In his research, Dr. Canalejo has achieved a structure adapted to the pediatric aorta, which aims to go beyond localized mechanical support, promoting arterial remodeling and accommodating somatic growth. In this way, he has achieved the goal of reducing new interventions and promoting integral vascular health in children with aortic coarctation

Related Publications

Francesc Canalejo et al., 3D printed polymeric stent design : Mechanical testing and computational modelling, Materials & Design, Vol. 247, 2024, 113395

Francesc Canalejo et al, Integrating stent design and microstructural characterization to improve clinical outcomes of bioreabsorbable stents, Materials & Design, Volume 260, 2025, 115013  

Patent

The developed technology has been the subject of a patent: Canalejo F., Martorell J., Balcells M., Garcia A., Edelman, E.R., Systems and methods for Use and Manufacturing of an Adaptably Dynamic Stent, Provisional Patent application, US-PTO – 63/864,568

The research for this thesis was also carried out with the collaboration of Boston Children’s Hospital and Hospital Sant Joan de Déu.

The device developed within the framework of this thesis has obtained prominent international recognition in the field of pediatric medical innovation. In 2024, the technology was recognized among the six most relevant projects worldwide in pediatric medical device innovation by the Alliance for Pediatric Device Innovation, and subsequently ranked among the top three projects in Europe within the Impact4Kids acceleration program, promoted by Stanford Biodesign and i4Kids Europe.

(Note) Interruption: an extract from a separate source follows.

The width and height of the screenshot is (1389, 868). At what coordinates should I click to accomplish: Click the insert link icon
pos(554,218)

The research linked to Dr. Canalejo Codina’s thesis has received various competitive grants and academic distinctions. These include a PhD fellowship funded by the Ministerio de Ciencia e Innovación – Agencia Estatal de Investigación, within the framework of the PolyCoarct project; the grant from the Private Foundation Daniel Bravo Andreu for biomedical research in prestigious international centers; the Scholarship for the best doctoral thesis project awarded by the College of Industrial Engineers of Catalonia; the Banco Santander award for predoctoral researchers; as well as other recognitions for academic and scientific excellence.

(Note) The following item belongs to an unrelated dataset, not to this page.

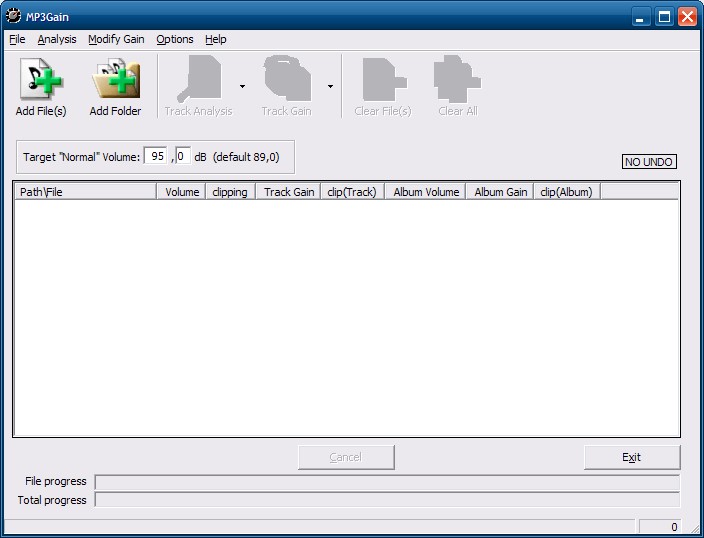704x538 pixels.
Task: Click the Track Analysis toolbar icon
Action: coord(198,80)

Additionally, the framework of this research has received grants from AGAUR – Generalitat of Catalonia, Alliance for Pediatric Device Innovation, Impact4Kids, “la Caixa” Foundation, MIT-Spain, MIT Deshpande Center for Technological Innovation, MIT Mechanical Engineering, and the National Science Foundation. As a result, the PolyCoarct project has participated in leading international forums, with presentations at SITE, MIT, Harvard, MedTech Conference, Barcelona Deep Tech Summit, Pediatric Investment Forum, Midwest Pediatric Device Consortia, Impact LaunchPad, and other specialized forums in technological transfer, biomedical innovation, and pediatric medical devices.